It is interesting to me that Pentecostal churches today are hard to differentiate from many others in the broader Evangelical tradition. Of course, salvation through Christ is our unifying cornerstone belief, but what position is actually held today regarding the role of the Holy Spirit? Many leaders I speak to revel more than ever before in His empowering and refreshing work in their churches, but remain uncommitted to the bedrock practice of Spirit baptism and evidential tongues that once more clearly demarcated Pentecostals. Some recent findings bear this out.
An unpublished survey of a hundred Pentecostal ministers from traditional Pentecostal churches in Australia saw ninety respond to the question of whether being Pentecostal required Spirit baptism with the evidence of speaking in tongues. Almost every pastor with more than fifteen years’ credentialed experience agreed that it did. The figure was nine out of ten for those with less than fifteen years’ experience. When questioned as to whether a Pentecostal minister believed that being Pentecostal was essential for effective ministry, four out of five of the experienced pastors agreed. This figure then dropped to just two in three for those with fewer than fifteen years of credentialed experience.
It was when pressing the convictions for strong agreement that the trends became more interesting. Strong agreement in Pentecostals identifying with a Spirit baptism accompanied by speaking in tongues was found in only two in three ministers with more than fifteen years of credentialed experience, a figure that plummeted to little more than a third for those pastors with less. Although only two thirds of more experienced ministers strongly agreed that being a Pentecostal is necessary for effective ministry, this was true for fewer than one third of those holding a credential for under fifteen years.
Does this not highlight an identity crisis?!

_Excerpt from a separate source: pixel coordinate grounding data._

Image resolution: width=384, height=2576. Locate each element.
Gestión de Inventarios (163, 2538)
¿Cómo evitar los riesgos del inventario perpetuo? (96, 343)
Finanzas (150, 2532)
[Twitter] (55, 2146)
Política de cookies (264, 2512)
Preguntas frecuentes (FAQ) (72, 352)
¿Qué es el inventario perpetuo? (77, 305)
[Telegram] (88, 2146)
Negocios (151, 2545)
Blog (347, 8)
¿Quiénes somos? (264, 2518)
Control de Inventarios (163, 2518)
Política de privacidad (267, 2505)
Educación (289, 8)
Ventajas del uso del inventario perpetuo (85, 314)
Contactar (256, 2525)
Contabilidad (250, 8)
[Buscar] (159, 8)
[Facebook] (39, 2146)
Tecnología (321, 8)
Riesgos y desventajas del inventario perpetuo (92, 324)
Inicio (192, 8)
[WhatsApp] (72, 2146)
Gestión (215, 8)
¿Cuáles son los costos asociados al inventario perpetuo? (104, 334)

There appears today to be a clear shift away from the convictions that not only saw Pentecostalism evolve as a unique Protestant tradition a little more than a century ago, but one that only recently finally began shaping the character of much of Protestantism in its move toward a middle-ground of belief and practice. So, do Pentecostals now simply value their heritage, celebrate their greater acceptance, and just move on?

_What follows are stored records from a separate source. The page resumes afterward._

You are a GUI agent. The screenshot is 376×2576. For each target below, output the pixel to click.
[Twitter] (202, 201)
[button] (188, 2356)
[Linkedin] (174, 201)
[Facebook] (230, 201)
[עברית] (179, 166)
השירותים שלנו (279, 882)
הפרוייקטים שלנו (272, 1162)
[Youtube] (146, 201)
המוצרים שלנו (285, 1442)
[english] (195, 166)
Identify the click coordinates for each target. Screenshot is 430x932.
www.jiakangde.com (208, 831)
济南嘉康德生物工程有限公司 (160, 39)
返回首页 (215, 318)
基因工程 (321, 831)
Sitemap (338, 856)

Many would believe that such change in belief is self-evident, even necessary, that there is nothing to be recaptured. Many also identify experientially with Pentecostal spirituality, despite remaining happy to have a non-committal or alternative theology in regard to its foundational elements.
The ‘third wave’ tradition that has emerged in Vineyard, Bethel and other movements has linked Spirit Baptism to the moment of salvation, thus denying the subsequent crisis experience emphasised by classical movements, those ‘first wavers’ who emerged in the early twentieth century.
Some have readily embraced this as an ecumenically-helpful approach that avoids distracting doctrinal conflicts and the seeming awkwardness or elitism of tongues and other gifts of the Spirit. Certainly a move toward greater inter-denominational unity is positive, but it is also often more relational than theological. Maturity may well allow charitable approaches to difference, but do enough people engage in protracted healthy debate to test and strengthen the fabric of that unity? I sadly think not.
Do Pentecostals, then, re-affirm or re-express? I believe the answer comes down to what we really believe and whether we are really interested in wrestling for precision as opposed to shoring up a predetermined or preferred position. Pentecostalism in Australia is at the crossroads if numerous congregations are no longer prioritising the very practices that brought them into existence.
The biblical foundations involved have been addressed elsewhere on this site, but I believe that the real question for Pentecostal movements today is how much this issue matters to them and what they will do about it. This predicament is surely a crucial one for denominations interested in synergising their missional efforts. Very few, though, find it easy or necessary to specifically and regularly transmit their doctrinal beliefs; culture is often shaped at a local church level within community-based experiences.
Until this problem is addressed, one that is at the very heart of a shared commitment to an interdependent building of kingdom momentum, pragmatism will (rightly or wrongly) continue to win the day in directing the enterprises and relationships of churches and individuals.